What is being asked:
Give back an exact copy of the lines in the records below, from the line that has "Image resolution: width=1219" through the line that has "Task: Click bust value 35 3/8", and nothing besides.

The input:
[Start of section]

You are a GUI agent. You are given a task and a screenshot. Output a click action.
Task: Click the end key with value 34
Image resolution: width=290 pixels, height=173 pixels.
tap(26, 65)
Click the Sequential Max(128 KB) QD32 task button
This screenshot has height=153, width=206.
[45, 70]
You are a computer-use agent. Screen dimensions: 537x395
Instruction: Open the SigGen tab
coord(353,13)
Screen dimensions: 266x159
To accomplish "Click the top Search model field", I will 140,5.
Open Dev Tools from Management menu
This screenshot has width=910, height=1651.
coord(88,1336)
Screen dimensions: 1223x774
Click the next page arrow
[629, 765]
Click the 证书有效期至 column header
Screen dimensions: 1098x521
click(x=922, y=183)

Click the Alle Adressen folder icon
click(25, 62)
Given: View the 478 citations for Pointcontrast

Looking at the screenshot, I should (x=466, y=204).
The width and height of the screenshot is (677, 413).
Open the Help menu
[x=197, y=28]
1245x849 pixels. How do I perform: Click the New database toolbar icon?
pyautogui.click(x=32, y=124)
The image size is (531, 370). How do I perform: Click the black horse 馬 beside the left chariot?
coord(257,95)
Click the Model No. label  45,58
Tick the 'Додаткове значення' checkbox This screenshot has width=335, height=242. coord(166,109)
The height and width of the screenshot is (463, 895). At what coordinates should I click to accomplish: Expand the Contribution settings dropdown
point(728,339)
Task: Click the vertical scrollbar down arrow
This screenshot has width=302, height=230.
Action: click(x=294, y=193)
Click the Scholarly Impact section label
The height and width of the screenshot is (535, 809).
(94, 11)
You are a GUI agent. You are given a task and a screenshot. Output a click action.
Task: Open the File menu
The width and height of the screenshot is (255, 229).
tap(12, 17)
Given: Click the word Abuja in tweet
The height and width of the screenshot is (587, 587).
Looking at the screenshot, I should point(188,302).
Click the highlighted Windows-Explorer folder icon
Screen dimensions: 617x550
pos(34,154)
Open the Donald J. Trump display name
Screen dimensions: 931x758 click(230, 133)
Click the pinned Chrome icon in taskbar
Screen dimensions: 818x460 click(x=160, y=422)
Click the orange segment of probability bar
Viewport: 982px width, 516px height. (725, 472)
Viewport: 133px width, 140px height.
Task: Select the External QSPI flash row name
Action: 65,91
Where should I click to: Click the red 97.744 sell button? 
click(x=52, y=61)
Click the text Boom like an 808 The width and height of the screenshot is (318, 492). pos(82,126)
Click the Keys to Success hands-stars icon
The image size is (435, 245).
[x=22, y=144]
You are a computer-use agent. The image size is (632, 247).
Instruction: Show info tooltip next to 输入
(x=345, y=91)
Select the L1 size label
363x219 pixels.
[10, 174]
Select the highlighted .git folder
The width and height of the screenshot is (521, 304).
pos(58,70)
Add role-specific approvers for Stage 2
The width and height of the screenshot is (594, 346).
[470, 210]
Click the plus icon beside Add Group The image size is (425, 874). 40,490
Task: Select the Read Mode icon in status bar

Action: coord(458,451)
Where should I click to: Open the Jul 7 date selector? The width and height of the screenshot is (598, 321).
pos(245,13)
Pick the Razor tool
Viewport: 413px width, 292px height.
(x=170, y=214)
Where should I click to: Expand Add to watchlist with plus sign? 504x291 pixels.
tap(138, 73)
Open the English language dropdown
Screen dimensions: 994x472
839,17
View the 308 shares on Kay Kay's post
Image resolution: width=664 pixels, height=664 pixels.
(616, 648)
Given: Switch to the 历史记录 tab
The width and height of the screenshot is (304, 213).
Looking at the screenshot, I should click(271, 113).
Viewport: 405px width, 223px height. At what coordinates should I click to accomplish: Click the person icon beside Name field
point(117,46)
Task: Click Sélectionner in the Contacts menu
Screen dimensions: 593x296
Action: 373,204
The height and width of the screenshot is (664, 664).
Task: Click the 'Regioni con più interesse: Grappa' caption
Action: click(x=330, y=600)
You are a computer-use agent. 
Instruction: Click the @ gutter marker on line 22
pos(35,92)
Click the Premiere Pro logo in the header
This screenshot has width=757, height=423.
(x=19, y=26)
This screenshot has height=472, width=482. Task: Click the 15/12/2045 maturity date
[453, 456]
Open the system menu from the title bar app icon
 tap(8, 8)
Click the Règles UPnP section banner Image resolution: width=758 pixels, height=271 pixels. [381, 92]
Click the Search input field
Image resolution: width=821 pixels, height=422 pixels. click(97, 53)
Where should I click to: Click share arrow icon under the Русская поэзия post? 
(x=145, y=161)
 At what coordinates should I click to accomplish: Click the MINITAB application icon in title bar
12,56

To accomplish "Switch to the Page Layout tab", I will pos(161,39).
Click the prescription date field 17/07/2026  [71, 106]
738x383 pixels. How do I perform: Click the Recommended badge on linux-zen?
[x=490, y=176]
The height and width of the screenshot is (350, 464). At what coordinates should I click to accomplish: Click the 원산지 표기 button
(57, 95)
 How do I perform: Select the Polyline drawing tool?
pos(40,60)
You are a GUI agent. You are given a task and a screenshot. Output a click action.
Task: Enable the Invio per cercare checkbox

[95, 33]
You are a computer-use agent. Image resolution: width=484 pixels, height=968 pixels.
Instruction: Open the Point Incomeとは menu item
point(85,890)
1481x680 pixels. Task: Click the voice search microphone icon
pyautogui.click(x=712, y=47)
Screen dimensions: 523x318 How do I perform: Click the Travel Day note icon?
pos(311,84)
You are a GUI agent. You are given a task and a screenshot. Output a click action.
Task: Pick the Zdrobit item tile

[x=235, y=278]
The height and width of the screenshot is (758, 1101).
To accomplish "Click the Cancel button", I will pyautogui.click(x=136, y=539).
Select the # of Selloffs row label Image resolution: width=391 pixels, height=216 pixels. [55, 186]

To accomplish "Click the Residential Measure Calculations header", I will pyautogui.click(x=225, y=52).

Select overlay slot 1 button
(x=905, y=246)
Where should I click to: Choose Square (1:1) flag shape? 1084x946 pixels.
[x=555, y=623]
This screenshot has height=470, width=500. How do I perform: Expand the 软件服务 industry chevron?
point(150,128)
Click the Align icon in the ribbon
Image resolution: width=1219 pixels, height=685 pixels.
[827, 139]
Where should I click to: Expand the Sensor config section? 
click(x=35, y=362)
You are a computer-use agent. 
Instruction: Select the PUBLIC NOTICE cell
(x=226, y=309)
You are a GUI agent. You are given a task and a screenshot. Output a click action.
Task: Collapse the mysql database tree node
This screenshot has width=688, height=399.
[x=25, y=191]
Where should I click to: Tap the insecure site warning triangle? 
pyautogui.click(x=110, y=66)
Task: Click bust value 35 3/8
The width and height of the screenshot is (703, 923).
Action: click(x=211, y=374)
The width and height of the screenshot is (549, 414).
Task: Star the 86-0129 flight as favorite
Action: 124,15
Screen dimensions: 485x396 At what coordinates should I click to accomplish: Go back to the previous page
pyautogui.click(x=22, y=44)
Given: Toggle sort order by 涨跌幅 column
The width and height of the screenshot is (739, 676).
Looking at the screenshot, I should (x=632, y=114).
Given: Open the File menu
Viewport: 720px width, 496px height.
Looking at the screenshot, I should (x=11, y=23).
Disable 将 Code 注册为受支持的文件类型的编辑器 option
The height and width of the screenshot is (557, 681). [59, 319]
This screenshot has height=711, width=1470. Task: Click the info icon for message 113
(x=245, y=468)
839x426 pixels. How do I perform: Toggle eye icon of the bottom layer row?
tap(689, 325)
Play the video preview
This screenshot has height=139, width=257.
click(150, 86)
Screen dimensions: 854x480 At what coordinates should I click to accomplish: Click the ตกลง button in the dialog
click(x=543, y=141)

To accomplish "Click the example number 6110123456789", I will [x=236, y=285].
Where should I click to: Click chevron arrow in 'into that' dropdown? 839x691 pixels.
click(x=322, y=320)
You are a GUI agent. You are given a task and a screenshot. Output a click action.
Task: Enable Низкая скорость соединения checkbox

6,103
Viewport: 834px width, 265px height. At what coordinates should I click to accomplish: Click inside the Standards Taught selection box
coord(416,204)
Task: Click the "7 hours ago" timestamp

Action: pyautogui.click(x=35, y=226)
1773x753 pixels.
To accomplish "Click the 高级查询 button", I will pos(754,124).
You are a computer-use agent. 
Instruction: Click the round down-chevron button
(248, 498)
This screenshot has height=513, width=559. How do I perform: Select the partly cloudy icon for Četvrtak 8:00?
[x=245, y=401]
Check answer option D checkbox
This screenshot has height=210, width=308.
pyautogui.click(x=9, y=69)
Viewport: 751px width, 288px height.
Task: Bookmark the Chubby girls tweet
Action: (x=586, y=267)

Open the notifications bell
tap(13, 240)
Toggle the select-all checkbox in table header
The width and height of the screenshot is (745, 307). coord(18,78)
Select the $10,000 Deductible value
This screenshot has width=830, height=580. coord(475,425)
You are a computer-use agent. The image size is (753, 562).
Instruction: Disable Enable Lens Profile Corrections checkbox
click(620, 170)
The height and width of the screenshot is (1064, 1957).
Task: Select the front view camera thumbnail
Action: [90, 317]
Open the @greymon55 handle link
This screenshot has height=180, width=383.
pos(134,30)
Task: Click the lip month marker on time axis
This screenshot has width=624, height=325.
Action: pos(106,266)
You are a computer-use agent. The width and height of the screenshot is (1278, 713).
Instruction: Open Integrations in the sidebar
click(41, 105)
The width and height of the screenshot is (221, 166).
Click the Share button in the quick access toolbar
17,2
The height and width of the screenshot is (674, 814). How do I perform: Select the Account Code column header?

[End of section]

Exercise result:
Image resolution: width=1219 pixels, height=685 pixels.
[827, 139]
Where should I click to: Expand the Sensor config section? 
click(x=35, y=362)
You are a computer-use agent. 
Instruction: Select the PUBLIC NOTICE cell
(x=226, y=309)
You are a GUI agent. You are given a task and a screenshot. Output a click action.
Task: Collapse the mysql database tree node
This screenshot has width=688, height=399.
[x=25, y=191]
Where should I click to: Tap the insecure site warning triangle? 
pyautogui.click(x=110, y=66)
Task: Click bust value 35 3/8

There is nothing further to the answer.